• TAREFA 1:
Nos registros, da linha que contém "I want to click on x-tick-label: 2002, so" até a linha que contém "coordinates (576, 332).", substitua "Locate an element" por "Find an element". Devolva só essas linhas, com todo o resto igual.

**** TRECHO DO DOCUMENTO

O léxico Aurélio define a palavra “poder” como sendo o verbete que designa uma faculdade, possibilidade, autorização, ou, ainda, um meio, uma força ou capacidade, entre outros atributos. Tal vocábulo é derivado do verbo latino “posse”¸ tendo sido empregado no mundo jurídico como símbolo de capacidade e força1. É corriqueiramente utilizado como verbo e também como substantivo. Como verbo, é empregado no sentido de autorização ou faculdade. Como substantivo, o vocábulo é empregado para indicar o dominador ou o detentor de posse.

Entretanto, sua utilização como verbo ou substantivo sempre importa em indicar uma posição de competência. Poder também sempre indica uma posição de subordinação, já que a ideia de poder conduz à ideia de sucumbência.

Em cada ramo do saber o conceito de poder recebe um significado distinto, contudo, é um conceito que tem origem na competência. Em vista disso, a sociologia também o define como sendo a habilidade de impor vontades.

Max Weber nos assinala que “poder significa la probabilidad de imponer la propia voluntad, dentro de una relación social, aun contra toda resistencia y cualquiera que sea el fundamento de esa probabilidad”2.

********

• TAREFA 2:
Copie palavra por palavra o trecho sobre o conceito de poder, de "O léxico Aurélio" até "detentor de posse.".

**** REGISTROS DE ORIGEM

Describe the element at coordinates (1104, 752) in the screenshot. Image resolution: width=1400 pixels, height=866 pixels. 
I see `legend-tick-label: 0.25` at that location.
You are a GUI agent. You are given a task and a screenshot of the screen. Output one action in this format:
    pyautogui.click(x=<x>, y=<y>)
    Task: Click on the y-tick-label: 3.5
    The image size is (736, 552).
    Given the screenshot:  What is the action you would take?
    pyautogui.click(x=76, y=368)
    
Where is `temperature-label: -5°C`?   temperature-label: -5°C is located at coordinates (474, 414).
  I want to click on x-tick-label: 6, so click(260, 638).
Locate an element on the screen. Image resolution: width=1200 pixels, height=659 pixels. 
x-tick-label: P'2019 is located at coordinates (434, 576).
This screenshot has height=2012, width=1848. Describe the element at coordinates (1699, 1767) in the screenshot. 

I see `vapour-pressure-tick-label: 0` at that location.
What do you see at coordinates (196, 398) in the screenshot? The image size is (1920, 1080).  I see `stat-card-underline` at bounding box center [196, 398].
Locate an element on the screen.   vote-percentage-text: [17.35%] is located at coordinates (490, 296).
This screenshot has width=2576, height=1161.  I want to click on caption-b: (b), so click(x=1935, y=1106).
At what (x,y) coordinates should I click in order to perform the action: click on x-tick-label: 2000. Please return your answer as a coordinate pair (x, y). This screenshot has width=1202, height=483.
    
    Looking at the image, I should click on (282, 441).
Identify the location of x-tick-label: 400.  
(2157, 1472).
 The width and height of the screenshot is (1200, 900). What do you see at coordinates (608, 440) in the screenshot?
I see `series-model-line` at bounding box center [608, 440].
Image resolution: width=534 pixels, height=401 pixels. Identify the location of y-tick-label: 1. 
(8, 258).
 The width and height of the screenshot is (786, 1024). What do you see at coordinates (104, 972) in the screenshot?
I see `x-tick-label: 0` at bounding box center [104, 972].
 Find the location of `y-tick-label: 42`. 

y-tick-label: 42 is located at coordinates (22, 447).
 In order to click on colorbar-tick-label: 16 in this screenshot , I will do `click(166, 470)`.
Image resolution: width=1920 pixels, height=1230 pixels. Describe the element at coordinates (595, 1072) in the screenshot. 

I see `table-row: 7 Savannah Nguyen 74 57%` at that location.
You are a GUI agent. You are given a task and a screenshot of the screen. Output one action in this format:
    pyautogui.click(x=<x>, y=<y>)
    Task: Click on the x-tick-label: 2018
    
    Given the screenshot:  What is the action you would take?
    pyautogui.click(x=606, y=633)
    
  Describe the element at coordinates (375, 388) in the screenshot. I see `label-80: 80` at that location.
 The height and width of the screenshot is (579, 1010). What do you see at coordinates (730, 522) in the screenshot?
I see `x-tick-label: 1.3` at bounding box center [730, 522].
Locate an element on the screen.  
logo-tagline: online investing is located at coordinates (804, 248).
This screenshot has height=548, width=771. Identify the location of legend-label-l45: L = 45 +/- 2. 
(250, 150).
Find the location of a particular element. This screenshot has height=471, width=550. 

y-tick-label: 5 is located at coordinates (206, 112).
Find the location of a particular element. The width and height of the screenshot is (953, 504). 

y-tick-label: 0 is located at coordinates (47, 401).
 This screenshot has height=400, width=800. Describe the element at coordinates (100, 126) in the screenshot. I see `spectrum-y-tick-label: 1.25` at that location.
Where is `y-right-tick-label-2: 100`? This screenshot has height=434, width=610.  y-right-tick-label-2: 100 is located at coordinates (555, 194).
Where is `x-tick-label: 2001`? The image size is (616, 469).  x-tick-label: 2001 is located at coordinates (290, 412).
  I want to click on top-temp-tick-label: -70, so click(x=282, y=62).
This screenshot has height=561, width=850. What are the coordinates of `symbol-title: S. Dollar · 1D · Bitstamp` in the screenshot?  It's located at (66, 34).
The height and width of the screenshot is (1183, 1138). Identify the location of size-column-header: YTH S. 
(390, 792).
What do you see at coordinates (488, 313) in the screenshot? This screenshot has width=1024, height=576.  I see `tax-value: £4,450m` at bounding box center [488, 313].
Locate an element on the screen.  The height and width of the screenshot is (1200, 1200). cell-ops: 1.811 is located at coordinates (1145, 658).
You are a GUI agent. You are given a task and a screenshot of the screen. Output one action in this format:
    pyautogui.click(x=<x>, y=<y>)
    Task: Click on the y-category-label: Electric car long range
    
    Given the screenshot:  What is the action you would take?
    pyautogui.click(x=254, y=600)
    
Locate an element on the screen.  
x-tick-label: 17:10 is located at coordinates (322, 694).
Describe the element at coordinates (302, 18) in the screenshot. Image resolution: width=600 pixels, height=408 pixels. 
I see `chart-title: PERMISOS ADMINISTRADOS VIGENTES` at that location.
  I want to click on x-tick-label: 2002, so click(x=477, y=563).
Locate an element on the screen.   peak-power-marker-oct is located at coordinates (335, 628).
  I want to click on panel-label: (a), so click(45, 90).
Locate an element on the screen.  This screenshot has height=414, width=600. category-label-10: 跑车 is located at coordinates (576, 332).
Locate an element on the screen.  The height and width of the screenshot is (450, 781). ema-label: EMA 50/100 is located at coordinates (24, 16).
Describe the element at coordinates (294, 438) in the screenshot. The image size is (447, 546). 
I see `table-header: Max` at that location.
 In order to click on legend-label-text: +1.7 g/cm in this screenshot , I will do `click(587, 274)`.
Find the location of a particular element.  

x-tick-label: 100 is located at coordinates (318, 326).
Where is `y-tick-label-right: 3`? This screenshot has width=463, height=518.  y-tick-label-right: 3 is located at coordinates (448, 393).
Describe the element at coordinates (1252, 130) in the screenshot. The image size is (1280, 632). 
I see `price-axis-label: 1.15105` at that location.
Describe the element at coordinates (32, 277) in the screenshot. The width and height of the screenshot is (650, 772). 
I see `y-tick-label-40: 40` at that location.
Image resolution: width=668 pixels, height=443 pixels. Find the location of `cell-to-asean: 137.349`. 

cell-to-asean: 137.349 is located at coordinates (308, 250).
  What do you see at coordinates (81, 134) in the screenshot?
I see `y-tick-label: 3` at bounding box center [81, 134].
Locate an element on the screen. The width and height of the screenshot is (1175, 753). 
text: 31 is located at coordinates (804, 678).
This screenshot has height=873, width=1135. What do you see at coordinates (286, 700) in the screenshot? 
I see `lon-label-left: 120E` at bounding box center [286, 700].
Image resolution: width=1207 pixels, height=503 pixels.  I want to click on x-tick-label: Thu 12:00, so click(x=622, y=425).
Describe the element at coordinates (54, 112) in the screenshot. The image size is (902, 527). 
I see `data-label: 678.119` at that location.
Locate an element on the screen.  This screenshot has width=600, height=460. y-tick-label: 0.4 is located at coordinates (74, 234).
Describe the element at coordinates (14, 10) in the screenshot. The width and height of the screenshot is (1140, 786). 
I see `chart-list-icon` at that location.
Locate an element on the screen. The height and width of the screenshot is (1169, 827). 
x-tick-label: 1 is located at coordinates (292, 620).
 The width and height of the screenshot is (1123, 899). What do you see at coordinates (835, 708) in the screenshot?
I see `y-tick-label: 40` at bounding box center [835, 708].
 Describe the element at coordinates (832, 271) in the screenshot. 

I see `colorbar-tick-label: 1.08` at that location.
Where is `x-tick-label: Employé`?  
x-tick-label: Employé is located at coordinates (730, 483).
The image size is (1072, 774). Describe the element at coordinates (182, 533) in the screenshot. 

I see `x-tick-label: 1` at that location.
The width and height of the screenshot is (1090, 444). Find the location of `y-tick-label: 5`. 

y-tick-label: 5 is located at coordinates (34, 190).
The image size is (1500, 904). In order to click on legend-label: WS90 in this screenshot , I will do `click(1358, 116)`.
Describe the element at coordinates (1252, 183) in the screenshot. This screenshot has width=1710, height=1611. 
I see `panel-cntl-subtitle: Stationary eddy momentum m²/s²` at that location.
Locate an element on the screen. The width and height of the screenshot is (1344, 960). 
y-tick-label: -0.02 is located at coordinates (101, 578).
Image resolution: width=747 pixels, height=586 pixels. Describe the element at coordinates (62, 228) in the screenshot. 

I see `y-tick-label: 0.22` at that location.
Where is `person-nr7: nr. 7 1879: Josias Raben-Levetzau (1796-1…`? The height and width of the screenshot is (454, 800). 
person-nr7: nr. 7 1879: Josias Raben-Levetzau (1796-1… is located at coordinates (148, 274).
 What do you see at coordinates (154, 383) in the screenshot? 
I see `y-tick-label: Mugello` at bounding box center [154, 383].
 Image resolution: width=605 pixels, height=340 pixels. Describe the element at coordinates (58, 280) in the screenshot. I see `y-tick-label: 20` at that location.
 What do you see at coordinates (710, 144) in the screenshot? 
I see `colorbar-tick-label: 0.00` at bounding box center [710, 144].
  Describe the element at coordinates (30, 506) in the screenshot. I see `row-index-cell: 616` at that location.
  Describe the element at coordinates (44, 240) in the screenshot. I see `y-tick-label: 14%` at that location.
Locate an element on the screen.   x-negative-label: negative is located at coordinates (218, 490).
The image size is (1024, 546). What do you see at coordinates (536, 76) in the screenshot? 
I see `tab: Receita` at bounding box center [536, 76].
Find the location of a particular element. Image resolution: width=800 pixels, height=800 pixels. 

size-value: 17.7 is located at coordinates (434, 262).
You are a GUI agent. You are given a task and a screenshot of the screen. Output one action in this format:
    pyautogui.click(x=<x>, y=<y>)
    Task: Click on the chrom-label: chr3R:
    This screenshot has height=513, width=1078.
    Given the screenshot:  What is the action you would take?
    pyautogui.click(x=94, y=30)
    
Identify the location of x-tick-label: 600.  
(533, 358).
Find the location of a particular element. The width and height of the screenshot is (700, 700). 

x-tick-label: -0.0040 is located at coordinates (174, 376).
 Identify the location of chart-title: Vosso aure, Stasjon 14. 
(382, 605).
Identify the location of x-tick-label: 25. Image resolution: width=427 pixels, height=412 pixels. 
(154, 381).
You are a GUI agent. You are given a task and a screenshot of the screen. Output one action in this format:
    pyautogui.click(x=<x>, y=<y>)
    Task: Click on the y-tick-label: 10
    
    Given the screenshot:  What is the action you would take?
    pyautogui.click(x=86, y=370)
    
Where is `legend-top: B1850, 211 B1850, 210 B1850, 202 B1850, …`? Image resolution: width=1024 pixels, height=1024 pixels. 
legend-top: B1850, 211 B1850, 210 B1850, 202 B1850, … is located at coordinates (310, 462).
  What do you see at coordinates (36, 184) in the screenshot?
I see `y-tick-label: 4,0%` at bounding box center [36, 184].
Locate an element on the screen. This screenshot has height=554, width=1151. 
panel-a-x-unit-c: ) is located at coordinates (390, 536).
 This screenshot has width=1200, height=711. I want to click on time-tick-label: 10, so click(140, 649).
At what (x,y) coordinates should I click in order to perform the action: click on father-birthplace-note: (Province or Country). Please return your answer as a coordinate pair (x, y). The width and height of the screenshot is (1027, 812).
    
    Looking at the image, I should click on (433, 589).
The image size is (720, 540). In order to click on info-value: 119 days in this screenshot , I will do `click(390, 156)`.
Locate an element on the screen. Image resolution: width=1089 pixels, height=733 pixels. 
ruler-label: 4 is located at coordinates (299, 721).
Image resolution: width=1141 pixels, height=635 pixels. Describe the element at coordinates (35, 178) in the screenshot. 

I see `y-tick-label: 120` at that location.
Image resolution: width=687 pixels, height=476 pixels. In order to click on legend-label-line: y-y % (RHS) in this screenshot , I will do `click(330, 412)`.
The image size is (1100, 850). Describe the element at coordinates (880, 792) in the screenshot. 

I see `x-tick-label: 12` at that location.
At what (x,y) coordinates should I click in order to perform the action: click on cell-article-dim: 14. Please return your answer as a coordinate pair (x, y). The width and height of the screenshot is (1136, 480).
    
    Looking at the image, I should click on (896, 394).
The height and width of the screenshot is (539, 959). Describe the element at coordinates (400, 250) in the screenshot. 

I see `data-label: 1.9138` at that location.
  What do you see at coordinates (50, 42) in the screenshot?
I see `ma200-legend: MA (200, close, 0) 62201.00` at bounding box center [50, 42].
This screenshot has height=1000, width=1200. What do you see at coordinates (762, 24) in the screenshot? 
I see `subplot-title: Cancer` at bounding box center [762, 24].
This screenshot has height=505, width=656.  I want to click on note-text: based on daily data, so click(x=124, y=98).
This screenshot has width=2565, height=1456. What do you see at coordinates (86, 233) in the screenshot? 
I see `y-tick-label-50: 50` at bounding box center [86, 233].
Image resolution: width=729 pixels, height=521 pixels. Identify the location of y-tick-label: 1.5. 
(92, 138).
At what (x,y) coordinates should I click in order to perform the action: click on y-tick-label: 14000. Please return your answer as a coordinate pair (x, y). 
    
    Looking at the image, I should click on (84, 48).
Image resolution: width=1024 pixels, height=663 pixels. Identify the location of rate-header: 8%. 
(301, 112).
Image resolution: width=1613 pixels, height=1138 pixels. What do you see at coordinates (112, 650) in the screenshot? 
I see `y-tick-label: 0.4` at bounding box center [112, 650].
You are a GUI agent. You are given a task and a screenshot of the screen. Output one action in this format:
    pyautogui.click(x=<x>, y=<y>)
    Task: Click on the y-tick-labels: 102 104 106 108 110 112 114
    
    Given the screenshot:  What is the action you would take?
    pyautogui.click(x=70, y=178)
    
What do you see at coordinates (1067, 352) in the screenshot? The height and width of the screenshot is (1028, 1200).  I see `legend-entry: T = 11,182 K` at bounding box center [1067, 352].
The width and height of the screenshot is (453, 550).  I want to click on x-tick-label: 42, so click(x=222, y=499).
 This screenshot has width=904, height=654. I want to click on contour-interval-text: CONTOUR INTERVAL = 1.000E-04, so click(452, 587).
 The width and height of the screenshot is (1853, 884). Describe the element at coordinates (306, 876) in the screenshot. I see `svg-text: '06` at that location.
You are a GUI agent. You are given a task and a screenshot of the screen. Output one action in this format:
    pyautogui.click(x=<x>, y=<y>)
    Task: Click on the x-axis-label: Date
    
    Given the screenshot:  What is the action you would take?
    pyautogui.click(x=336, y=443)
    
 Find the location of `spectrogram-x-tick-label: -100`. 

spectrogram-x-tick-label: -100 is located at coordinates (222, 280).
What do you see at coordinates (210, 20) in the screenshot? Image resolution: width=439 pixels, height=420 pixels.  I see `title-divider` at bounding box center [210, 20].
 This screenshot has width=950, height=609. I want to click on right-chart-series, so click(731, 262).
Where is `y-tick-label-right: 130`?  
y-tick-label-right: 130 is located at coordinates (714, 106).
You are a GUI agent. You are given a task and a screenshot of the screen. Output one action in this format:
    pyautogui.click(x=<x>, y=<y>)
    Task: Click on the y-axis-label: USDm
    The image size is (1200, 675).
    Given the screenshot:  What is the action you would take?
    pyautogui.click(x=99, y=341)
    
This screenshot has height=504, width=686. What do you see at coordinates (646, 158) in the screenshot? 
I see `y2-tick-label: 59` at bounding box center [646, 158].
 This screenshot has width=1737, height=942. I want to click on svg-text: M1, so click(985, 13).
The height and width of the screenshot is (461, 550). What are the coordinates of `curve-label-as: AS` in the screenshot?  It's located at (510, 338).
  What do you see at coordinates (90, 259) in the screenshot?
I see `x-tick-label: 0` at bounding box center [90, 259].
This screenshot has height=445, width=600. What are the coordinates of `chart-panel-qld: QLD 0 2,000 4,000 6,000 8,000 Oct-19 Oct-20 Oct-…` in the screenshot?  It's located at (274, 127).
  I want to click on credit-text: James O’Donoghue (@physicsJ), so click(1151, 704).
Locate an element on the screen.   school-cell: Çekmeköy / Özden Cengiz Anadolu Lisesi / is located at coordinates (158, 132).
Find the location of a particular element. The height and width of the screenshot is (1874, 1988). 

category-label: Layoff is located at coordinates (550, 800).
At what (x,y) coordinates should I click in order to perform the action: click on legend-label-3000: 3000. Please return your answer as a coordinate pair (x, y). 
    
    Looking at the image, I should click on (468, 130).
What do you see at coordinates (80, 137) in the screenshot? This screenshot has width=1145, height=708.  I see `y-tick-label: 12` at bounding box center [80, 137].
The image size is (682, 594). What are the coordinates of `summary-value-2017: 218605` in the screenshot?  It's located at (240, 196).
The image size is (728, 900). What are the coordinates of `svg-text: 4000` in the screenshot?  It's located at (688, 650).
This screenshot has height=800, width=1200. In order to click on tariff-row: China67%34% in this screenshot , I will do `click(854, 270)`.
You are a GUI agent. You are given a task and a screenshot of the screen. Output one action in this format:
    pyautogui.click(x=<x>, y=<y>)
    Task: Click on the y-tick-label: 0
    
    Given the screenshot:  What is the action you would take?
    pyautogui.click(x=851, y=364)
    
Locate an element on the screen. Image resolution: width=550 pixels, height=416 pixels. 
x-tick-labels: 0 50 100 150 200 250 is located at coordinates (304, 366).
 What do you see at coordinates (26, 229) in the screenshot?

********

• RESPOSTA DA TAREFA 1:
  I want to click on x-tick-label: 2002, so click(x=477, y=563).
Find an element on the screen.   peak-power-marker-oct is located at coordinates (335, 628).
  I want to click on panel-label: (a), so click(45, 90).
Find an element on the screen.  This screenshot has height=414, width=600. category-label-10: 跑车 is located at coordinates (576, 332).

• RESPOSTA DA TAREFA 2:
O léxico Aurélio define a palavra “poder” como sendo o verbete que designa uma faculdade, possibilidade, autorização, ou, ainda, um meio, uma força ou capacidade, entre outros atributos. Tal vocábulo é derivado do verbo latino “posse”¸ tendo sido empregado no mundo jurídico como símbolo de capacidade e força1. É corriqueiramente utilizado como verbo e também como substantivo. Como verbo, é empregado no sentido de autorização ou faculdade. Como substantivo, o vocábulo é empregado para indicar o dominador ou o detentor de posse.